== Estratto ==
Quella notte di un anno e tre mesi fa sono da poco passate le due del mattino. Il club Onda latina – formalmente un’associazione culturale – è ancora pieno di gente. A frequentarla è per lo più la comunità rumena di Catania, si sta festeggiando un compleanno. La serata, però, è movimentata: una coppia di italiani era entrata poco prima e aveva iniziato a fare apprezzamenti nei confronti di alcune ragazze, lì con i loro compagni. Il clima si surriscalda, ne nasce una zuffa. I due italiani hanno la peggio e vengono cacciati. Secondo la ricostruzione, a prendere le botte è Dario Valle. «Esce dalla discoteca arrabbiato, chiede aiuto agli amici, poi torna davanti al locale e porta con sé un coltello a serramanico di 17 centimetri». A raccontarlo è Marco Crocitta, l’avvocato della famiglia Dinu.

Nella sua versione, sostenuta anche dalla procura di Catania, i gesti di Valle sarebbero serviti ad attirare fuori le persone con cui aveva litigato, per permettere a Giuseppe Zuccaro di sparare sulla folla fuori dalla porta della discoteca. In rapida successione, da una Toyota iQ bianca sarebbero stati esplosi sette colpi di pistola. Florin Dinu ha 26 anni, lavora come muratore, lo chiamano tutti Ciccio, vuole rimanere a vivere a Catania. Due proiettili lo raggiungono all’addome, un altro entra dal fianco destro ed esce dal gluteo sinistro. Florin cade tra le braccia del fratello Ovidiu riesce solo a dirgli «Mi hanno sparato». Altri due colpi raggiungono, rispettivamente, un ragazzo rumeno e un marocchino, feriti lievemente. Secondo il giudice, a sparare dalla Toyota sarebbe stato proprio il 44enne Zuccaro. «Le analisi chimiche svolte sull’abitacolo della macchina – sostiene l’avvocato Crocitta – hanno dimostrato che lì dentro qualcuno ha sparato».
===
== Informazioni estratte ==
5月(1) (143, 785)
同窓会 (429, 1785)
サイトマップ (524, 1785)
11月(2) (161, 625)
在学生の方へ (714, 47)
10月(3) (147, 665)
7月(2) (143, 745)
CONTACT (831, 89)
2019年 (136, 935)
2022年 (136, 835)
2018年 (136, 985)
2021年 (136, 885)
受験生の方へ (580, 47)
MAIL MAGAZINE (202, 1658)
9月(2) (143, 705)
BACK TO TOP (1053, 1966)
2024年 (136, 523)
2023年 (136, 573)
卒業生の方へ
===
■ Istruzioni ■
[1] Traduca in inglese la seguente frase dell'estratto: «Il clima si surriscalda, ne nasce una zuffa.»
[2] Secondo l'estratto, quale mestiere svolge Florin Dinu?

■ Soluzioni dell'esercizio ■
[1] The atmosphere heats up, and a brawl breaks out.

[2] Lavora come muratore.